Ohdear - No, you are not alone. A couple of months ago, I felt pretty much the same. When you feel like that, it doesn't matter how much someone tells you that you are needed, because you do not believe them. However, I will reiterate...your kids DO need you, but then you know that in your heart of hearts really, don't you?
I have been in your situation, but not a lone parent, and I cannot even begin to imagine how hard it must be to do that, as I find it hard enough with one child and both parents! You must have had to be an amazing person to do that by yourself.

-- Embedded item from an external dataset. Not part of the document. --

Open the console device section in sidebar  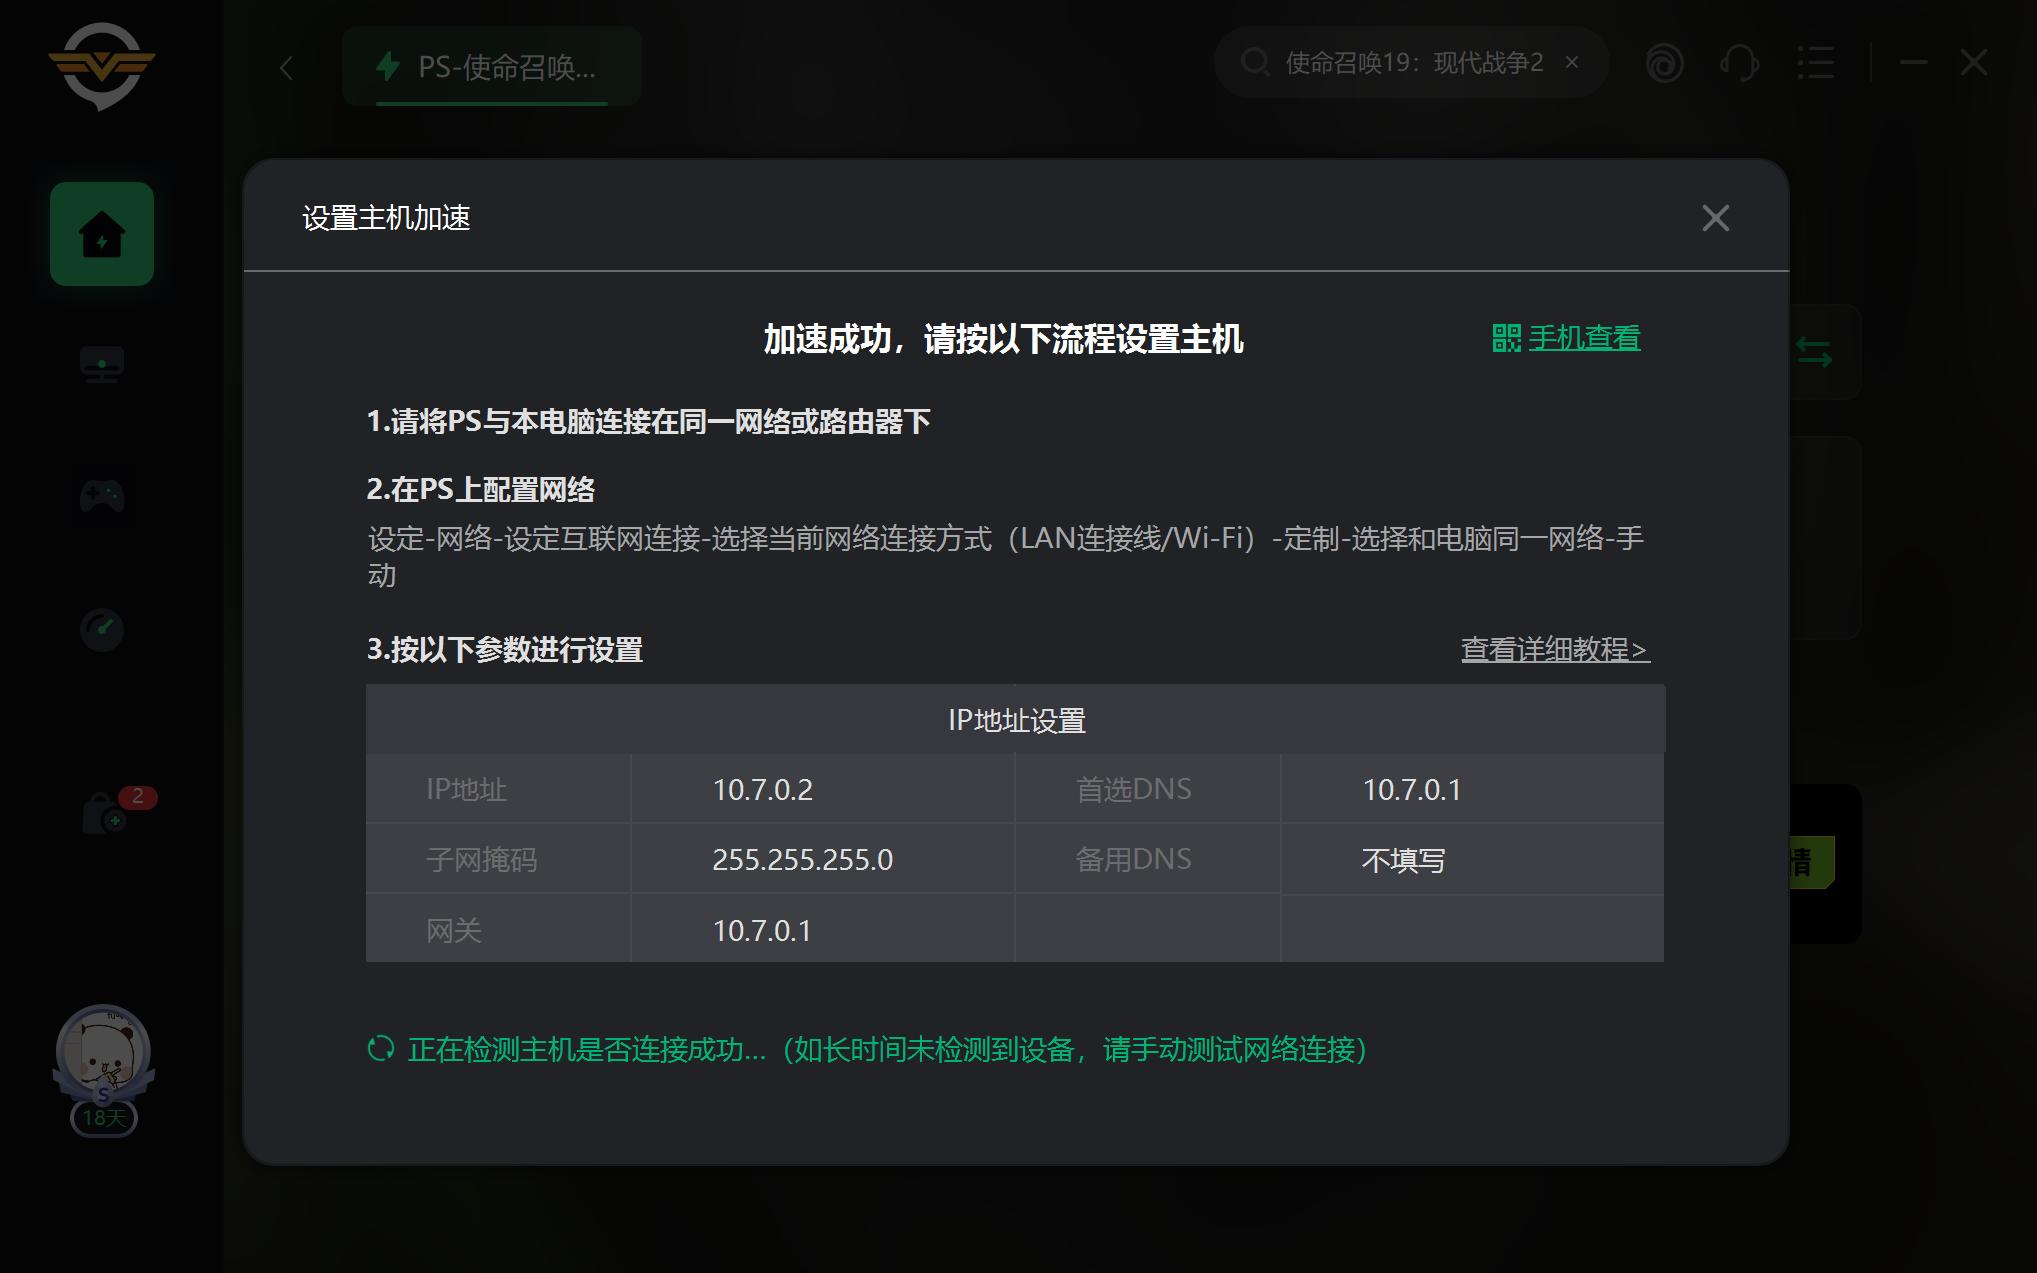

I know that things seem like they will always be bad, and that you have had a horrible life. I never got on with my Mum, and found that counselling really helped me sort my head out with that situation. It is not the be all and end all, and it doesn't change the events that have happened. It merely helps you get 'closure' (in US-speak) and move on. Sometimes I still have down times when I ask dh 'why doesn't my mum want to be with me?' but they are the really low times, and most of the time I can accept that it is her problem, and nothing to do with me.

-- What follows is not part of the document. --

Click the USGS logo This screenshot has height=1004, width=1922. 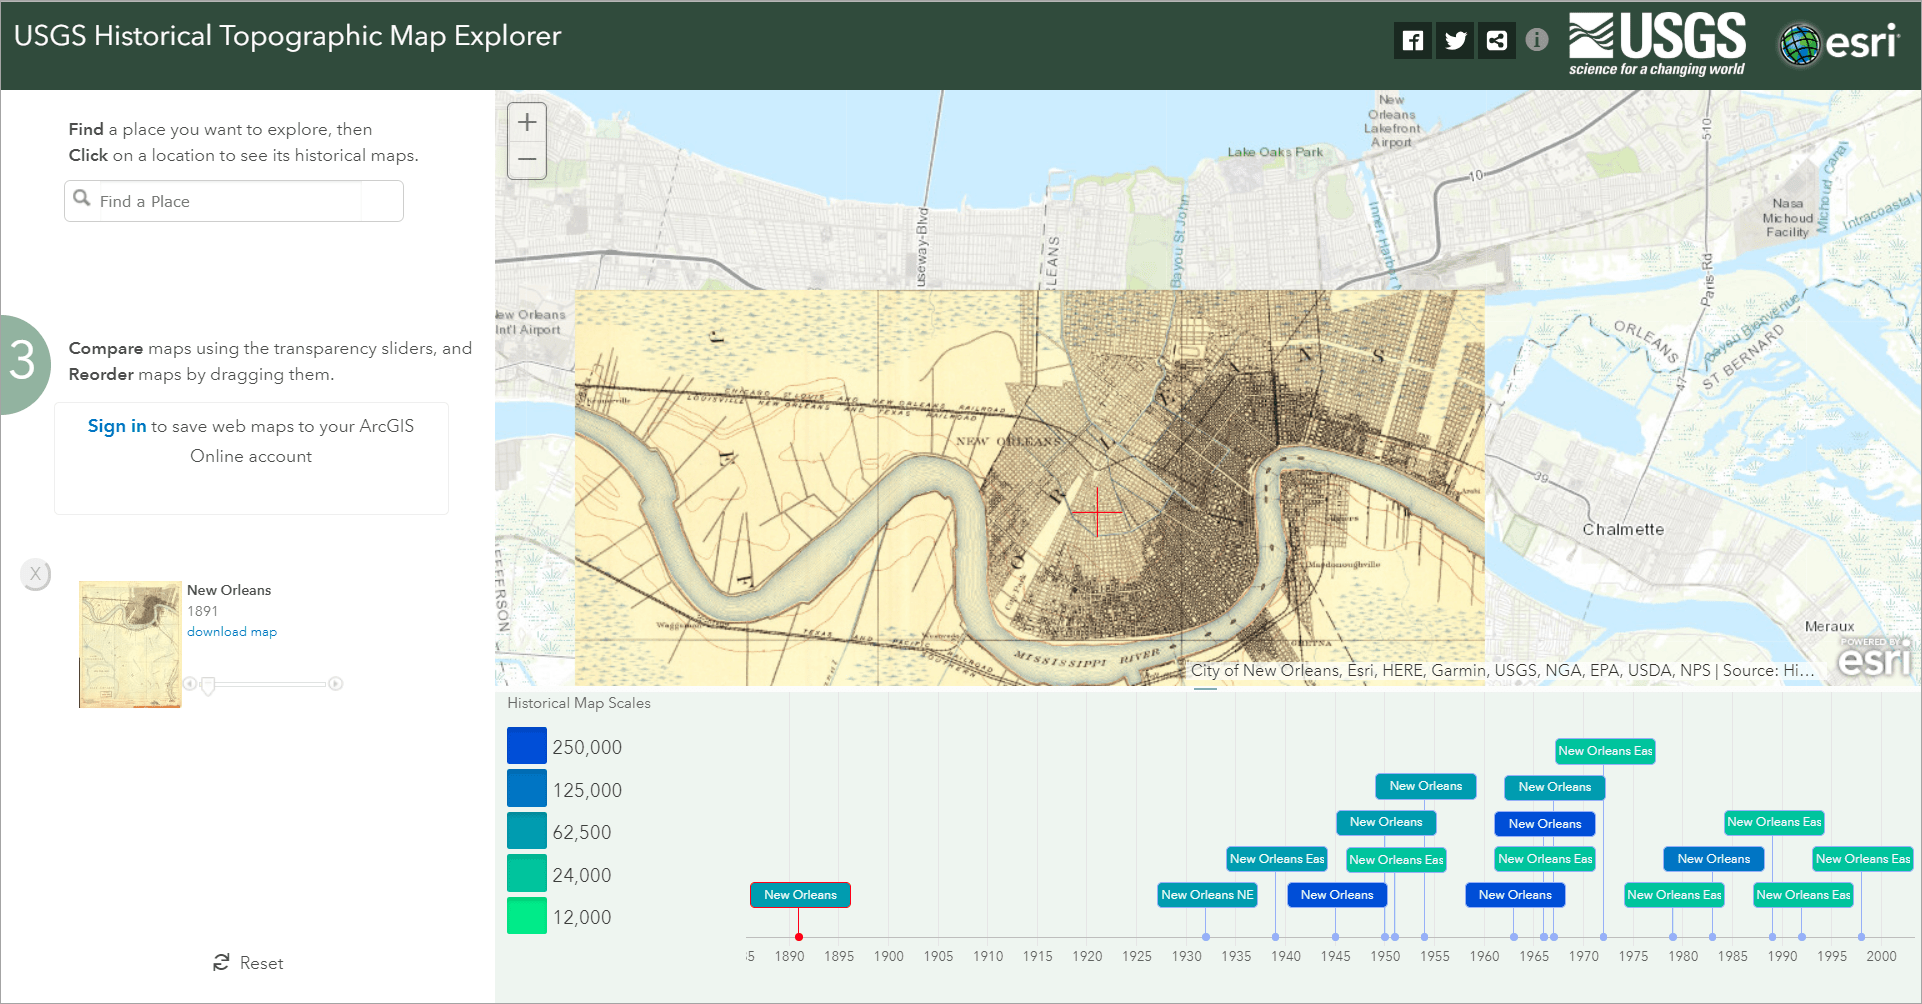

Try to take each day as it comes, and not to think too far ahead. The future always looks black if you look too far ahead, whereas you can deal with one day. DO NOT do anything to yourself, because that would be really sad for many people in your life. Don't think of it as easing your own pain, but more from the point of what it would do to your children. You WOULD be missed, and it would be a tragedy. Please accept it for now, even if you don't believe it.
Sending lots of hugs to you. Feel free to CAT me if you want, because I do know how you are feeling.